Every row is a real event: someone stood in this forest, on a known day, and gathered that plant. The checklist we are about to build is assembled entirely from events like these.

1.2 From records to a checklist

Going from a pile of records to a list of species takes a few steps. Names have to be resolved to accepted species, because a plant may have been filed under several names over the years. Duplicate records — the same specimen entered more than once — have to be removed, so the counts mean something. And to make the list useful, rather than merely correct, each species is given a growth form, so trees can be told from herbs.

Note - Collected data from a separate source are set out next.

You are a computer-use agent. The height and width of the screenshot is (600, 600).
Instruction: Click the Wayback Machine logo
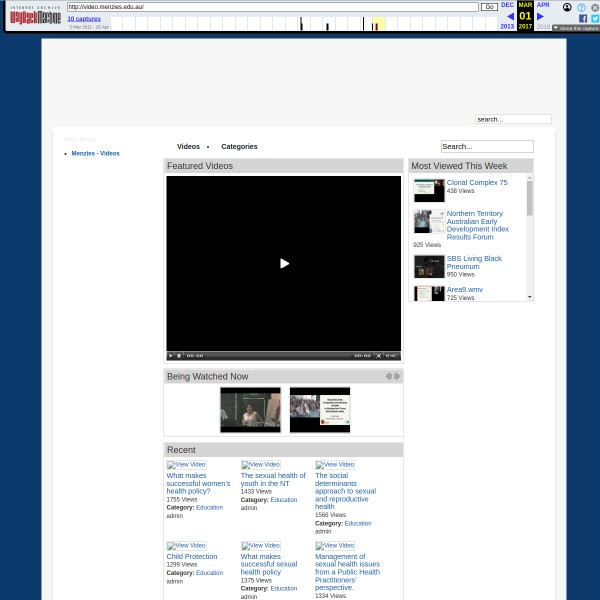coord(35,15)
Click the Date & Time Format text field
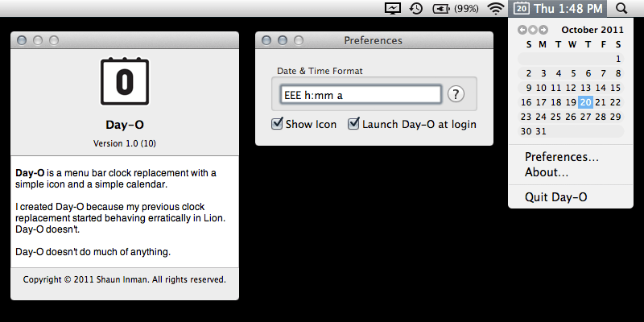This screenshot has width=644, height=322. point(360,95)
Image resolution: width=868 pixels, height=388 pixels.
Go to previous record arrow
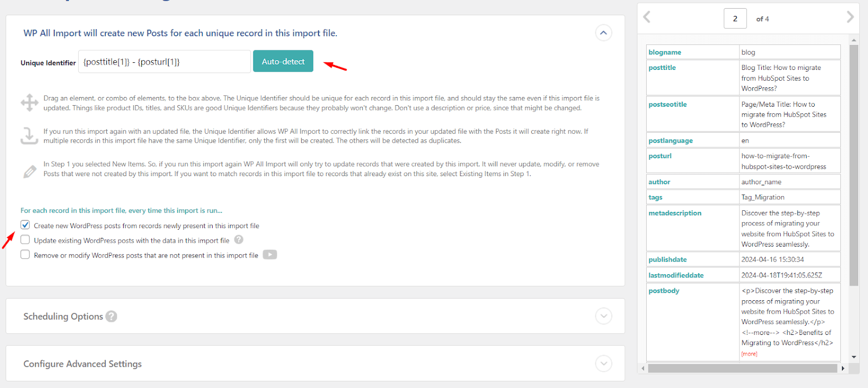tap(647, 17)
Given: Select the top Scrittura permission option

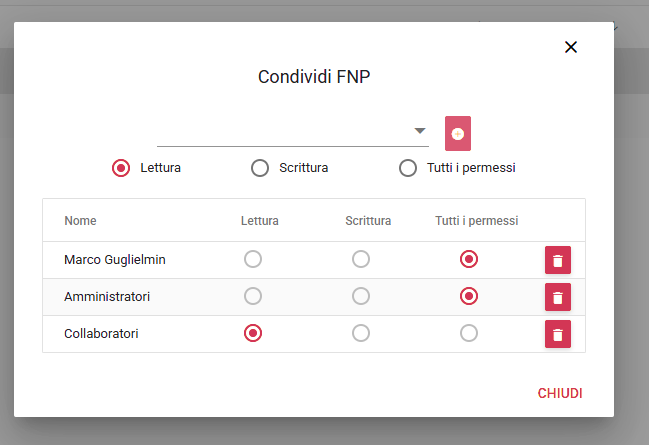Looking at the screenshot, I should pos(260,168).
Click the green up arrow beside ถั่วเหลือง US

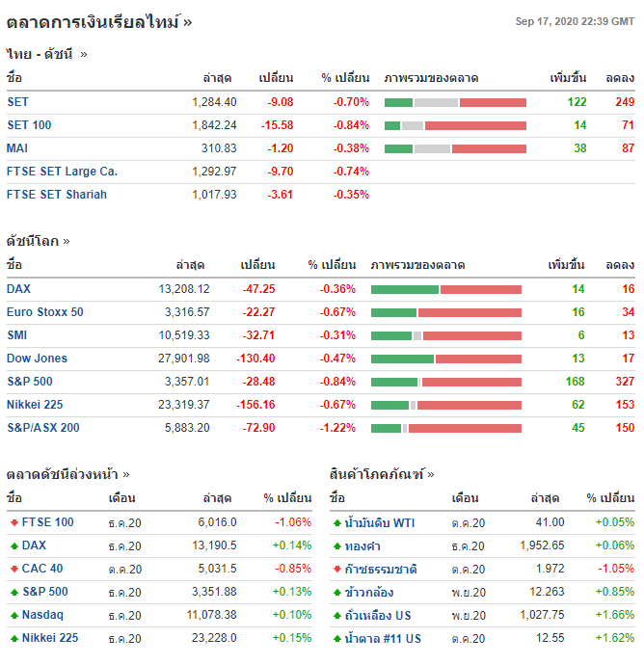tap(336, 615)
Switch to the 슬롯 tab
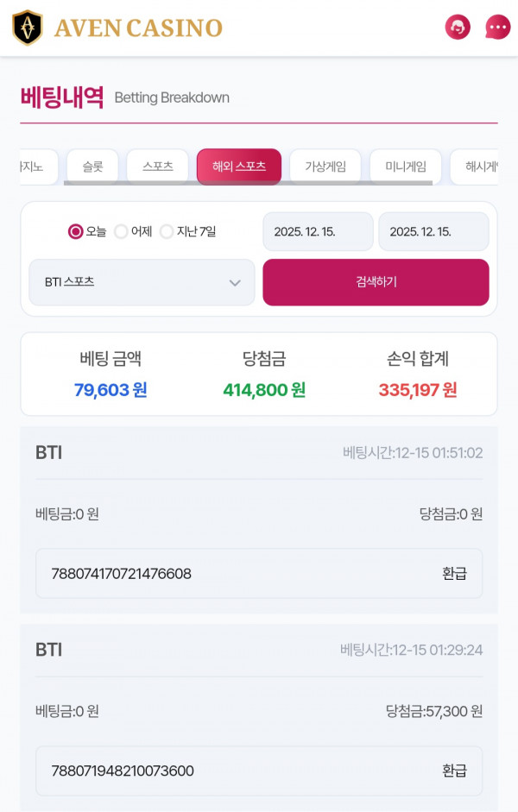 click(x=92, y=167)
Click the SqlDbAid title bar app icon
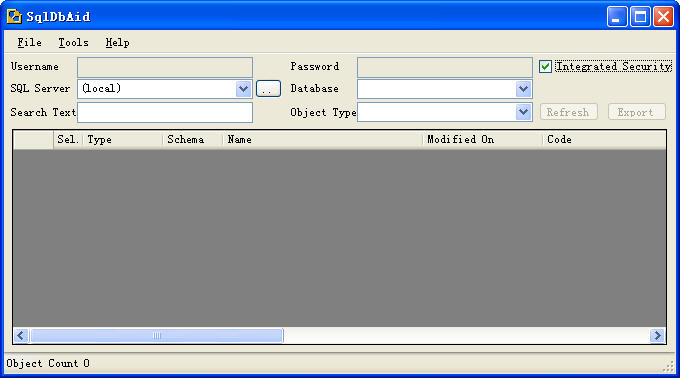Viewport: 680px width, 378px height. click(x=14, y=16)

checklistr does this as one pipeline.

Show the code
## resolve names, deduplicate, flag determination conflicts,
## and assemble the accepted-species checklist
checklist <- records |>
  add_primary_collector() |>
  build_checklist()

## add growth form (trees, shrubs, herbs, graminoids, ferns)
growthform <- gift_growthform(cache = "gift_growthform.rds")
checklist  <- add_lifeform(checklist, growthform)

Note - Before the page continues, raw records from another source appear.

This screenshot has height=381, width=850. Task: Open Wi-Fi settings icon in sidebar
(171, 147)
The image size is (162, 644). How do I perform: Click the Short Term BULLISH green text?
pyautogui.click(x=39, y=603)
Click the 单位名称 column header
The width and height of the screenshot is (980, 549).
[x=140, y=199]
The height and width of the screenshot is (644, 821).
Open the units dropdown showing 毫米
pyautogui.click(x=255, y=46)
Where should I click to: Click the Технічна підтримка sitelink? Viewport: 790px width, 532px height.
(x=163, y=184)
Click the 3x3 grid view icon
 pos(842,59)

The saved output of that pipeline is the checklist itself. It sorts the forest into a familiar shape.

Show the code
## read the assembled checklist (the saved output of the pipeline above)
checklist <- read_csv("data/kipuka_puaulu_checklist_generated.csv")

## the shape of the flora, by growth form
checklist |>
  count(lifeform, name = "taxa") |>
  arrange(desc(taxa)) |>
  gt()
lifeform taxa
tree 43
herb 37
fern 33
graminoid 24
shrub 23

The pipeline turns a century of records into a checklist of 160 taxa. A sample of the native trees — the frame the forest is built on — shows how ordinary the result looks.

Show the code
## the native trees: the canopy and understory framework
checklist |>
  filter(lifeform == "tree", wagner_status %in% c("E", "I")) |>
  select(accepted_name, family, n_records) |>
  slice_head(n = 8) |>
  gt()
accepted_name family n_records
Charpentiera obovata Amaranthaceae 1
Ilex anomala Aquifoliaceae 2
Cheirodendron trigynum Araliaceae 1
Perrottetia sandwicensis Dipentodontaceae 1
Acacia koa Fabaceae 4
Sophora chrysophylla Fabaceae 3
Hibiscadelphus giffardianus Malvaceae 5
Hibiscadelphus hualalaiensis Malvaceae 3

1.3 What we have made

Read that table quickly and it is exactly what was asked for: the plants that grow here, ready to jog a memory on the trail. Acacia koa. Metrosideros polymorpha. The names a botanist walking the loop would want at hand.

But look again at how it was built. Every name was resolved against a shifting taxonomy. Every count depended on a judgment about which records were duplicates. Every row rests on someone having collected the plant, at some time, and on that specimen surviving and being catalogued — and on no one having collected the plants that are missing. The list is not a fact about the forest. It is a reconstruction, assembled from evidence, and every entry is a claim.

The chapters that follow take those claims apart, one kind at a time — who made the record, and when; what the map of the records reveals about scale; how complete the reconstruction is; where it contradicts itself; and where the experts who built it disagree. A checklist, it turns out, is an argument. This one is a good place to start reading it.